→ **TASK INPUTS**:
++++++
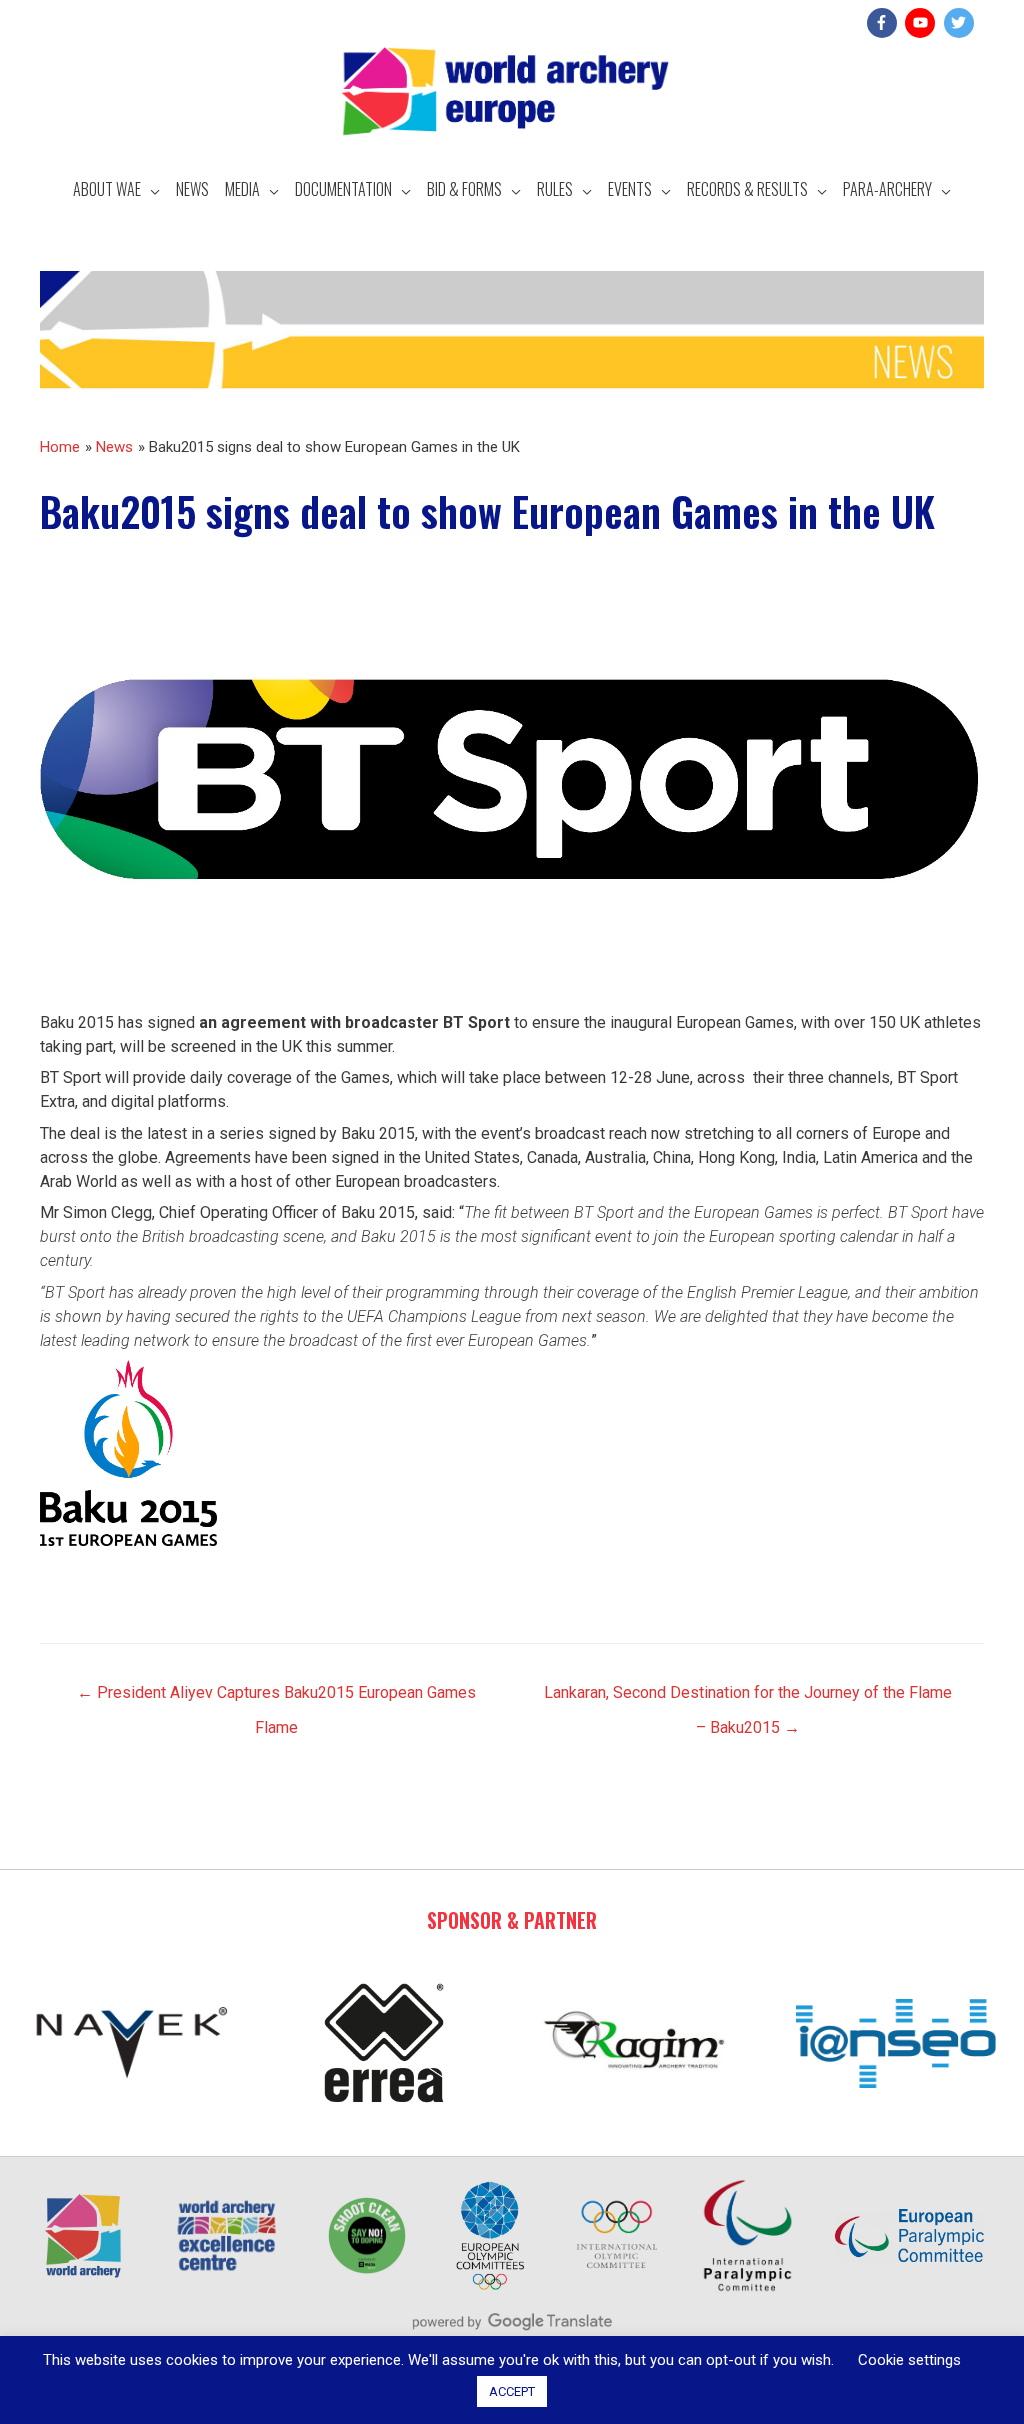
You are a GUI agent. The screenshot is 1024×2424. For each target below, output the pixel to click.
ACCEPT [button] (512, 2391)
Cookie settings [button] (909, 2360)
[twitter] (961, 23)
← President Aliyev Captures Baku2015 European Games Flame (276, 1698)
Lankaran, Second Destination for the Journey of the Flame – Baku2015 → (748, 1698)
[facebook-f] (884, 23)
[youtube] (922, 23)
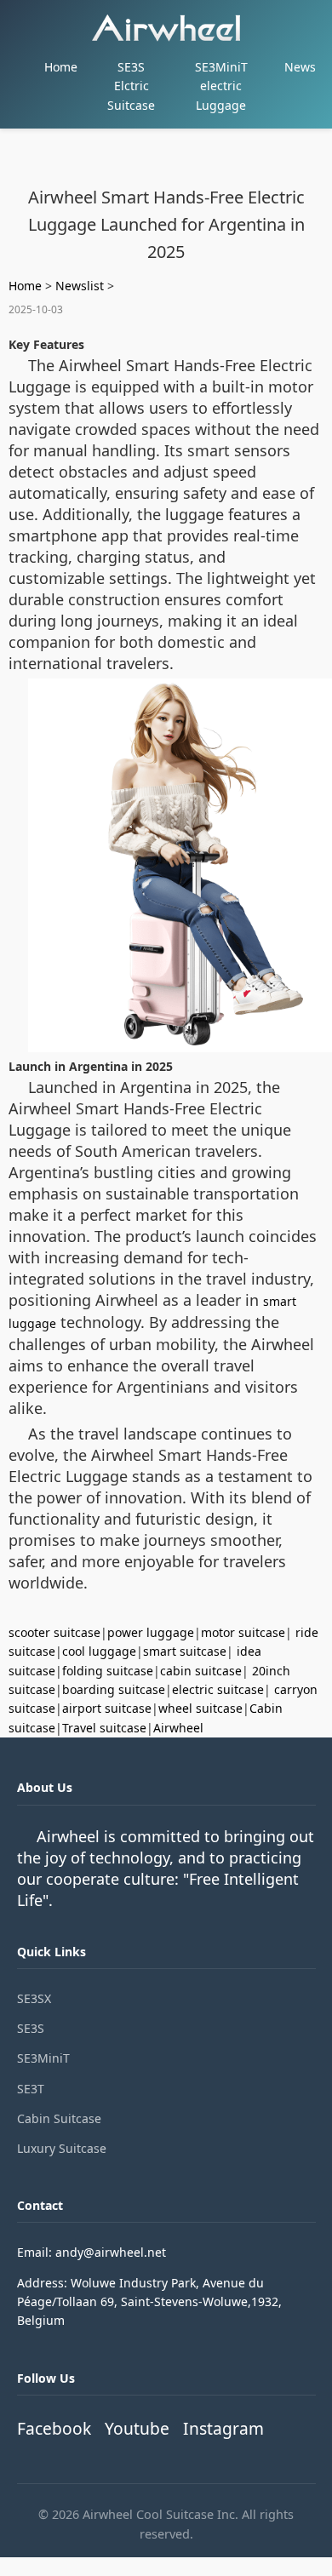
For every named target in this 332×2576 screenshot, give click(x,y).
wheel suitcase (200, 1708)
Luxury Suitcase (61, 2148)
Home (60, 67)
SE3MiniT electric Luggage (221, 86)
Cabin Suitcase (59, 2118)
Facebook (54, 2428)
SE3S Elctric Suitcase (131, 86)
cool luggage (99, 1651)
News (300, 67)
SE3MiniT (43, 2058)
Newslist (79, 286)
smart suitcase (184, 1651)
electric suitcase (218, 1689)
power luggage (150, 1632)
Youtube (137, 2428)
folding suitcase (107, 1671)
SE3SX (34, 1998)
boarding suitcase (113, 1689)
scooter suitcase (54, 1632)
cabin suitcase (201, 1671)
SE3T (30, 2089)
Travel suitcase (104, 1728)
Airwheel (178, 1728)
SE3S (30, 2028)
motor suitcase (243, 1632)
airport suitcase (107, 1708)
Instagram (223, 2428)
++++++
→ **EXERCISE**: Please report the number of lines in this material holding the word "button", and add no other words.

→ **THE ANSWER**: 2